Tuesday, November 25, 2008

Good news and bad news

If the Debt Futures Market (DFM) know their stuff, the Reserve Bank of Australia (RBA) is going to lower its cash target rate to 2.75 per cent by April next year. That represents a fall of another two and a half per cent from the current cash rate 5.25 per cent. To kick off this reduction, markets are pricing a massive cut of 125 basis points when the RBA meets at its next board meeting on December 2. That would be the biggest one-month cut in official rate since the onset of the 1990 recession.

If these forecasts prove correct, the cash rate will be at its lowest level for several decades. According to the monthly average of official daily data published by the RBA , the cash rate was at a low of 2.98 per cent in January 1960.

Economists argue that a shrinking Australian economy, falling asset prices and recession-like levels of business confidence will make the RBA more inclined to cut rates aggressively. A 125-basis-point rate cut next month would take the cash rate to 4 per cent. It would be the biggest cut since April 1990, when the RBA slashed the then 16.5 per cent cash rate by 150 basis points, as the Australian economy entered into a recession.

This is both good news and bad news.

  • Good news because exsitng and new mortgages will be so much more affordable. In the long run, this will help the broader economy in areas like retail, property and personal and business services.
  • Bad news for people who rely primarily on bank deposits for income (retirees) as deposit rates fall.
  • Good news for equities markets as return on investment in shares become more attractive relative to income earned in bank deposits

However, its really bad news though because rate cuts of this magnitude highlight the seriousness of the economic conditions we are about to head into.

(source: Faifax Ltd)

Thursday, November 20, 2008

Tight, easy and neutral

Monetary policy is a tool by which government (usually through an independent central bank) can influence the economy by affecting interest rates.

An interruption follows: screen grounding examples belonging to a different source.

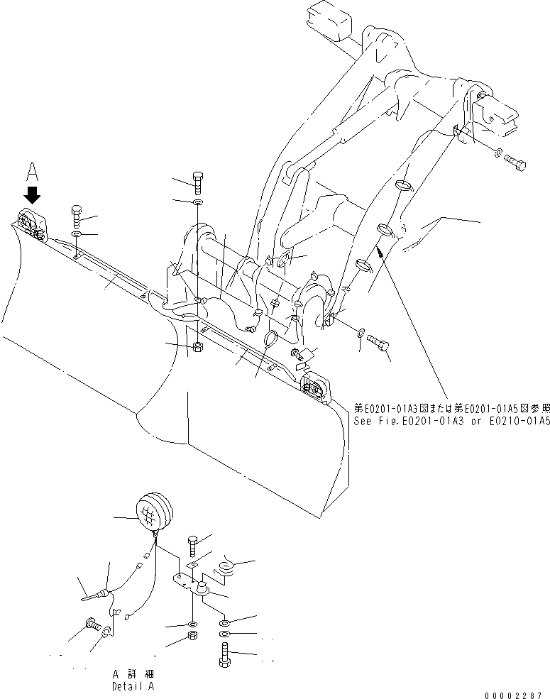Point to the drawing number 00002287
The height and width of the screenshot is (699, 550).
(x=517, y=694)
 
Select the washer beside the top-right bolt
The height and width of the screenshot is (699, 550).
(x=499, y=152)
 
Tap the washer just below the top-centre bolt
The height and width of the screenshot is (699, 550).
(x=197, y=203)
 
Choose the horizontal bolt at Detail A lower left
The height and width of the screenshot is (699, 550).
(x=92, y=626)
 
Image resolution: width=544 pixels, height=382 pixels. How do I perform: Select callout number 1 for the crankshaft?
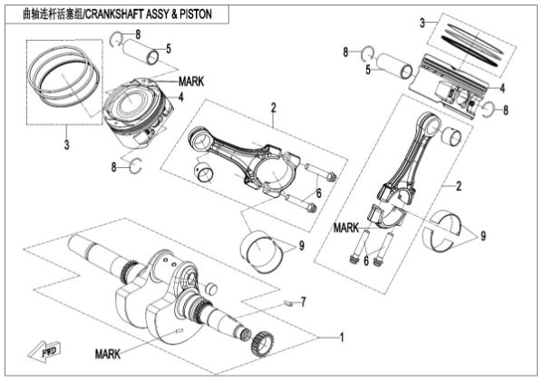click(341, 338)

To stimulate the economy when things are slow a central bank, like the Reserve Bank of Australia or the Federal Reserve in the US, will typically reduce interest rates to encourage people and businesses to borrow. To constrain the economy, they do the opposite and rates are increased. This makes the cost of loans more expensive and discourages people from borrowing. When things are going OK they neither raise nor lower rates.

When banks are raising rates they are said to be employing tighter monetary policy. When they are lowering rates they are easing monetary policy. When they leave rates alone monetary policy is said to be neutral. This is very general and other factors in an economic cycle can influence whether monetary policy is tight, easy, or neutral.

At present Australia, like almost all other world economies, is experiencing significant economic downturn. Despite the optimism that we may avoid a recession, the Reserve Bank (RBA) is still very concerned about the effect interest rates are having on economic activity and therefore are in the process of easing monetary policy.
Australian home-owners with a variable rate mortgage can look forward to an RBA cash rate around 3.50 per cent by March or April next year. For your mortgage this means a rate of about 5.10 to 5.60 per cent

The RBA states in its minutes that the reason for lowering rates by three-quarters of one per cent last month was that "given the changing balance of risks, there was an advantage in moving the setting of monetary policy quickly to a neutral position".

This means that despite the large interest rate cuts we have experienced recently, the RBA considers official interest rates may only be back to a "neutral" setting. Given that we are on the brink of a recession, this statement highlights how much further the RBA will cut so that rate are "easy" and therefore begin to stimulate the economy.

This means that Australian home-owners with a variable rate mortgage can look forward to an RBA cash rate around 3.50 per cent by March or April next year. For your mortgage this means a rate of about 5.10 to 5.60 per cent

Friday, November 14, 2008

Are your goals SMART?

In the long run you only hit what you aim at.
Therefore, though you may fail to begin with,
you should aim at something high.

Clear goals are important because they provide you with something to look forward to. Financially qualifying where you wish to be at some point in the future gives you both a target to aim for and something to measure your progress against. The thing about all goals is they should be SMART.

SPECIFIC: What exactly will you accomplish?
MEASURABLE: How will you know when you have reached your goal?
ACHIEVABLE: Do you have the resources to attain your goal?
RELEVANT: Why is the goal important to you?
TIMELY: When will you achieve your goal?

Ask yourself these five questions when you set yourself a goal and you'll go a long way towards achieving it.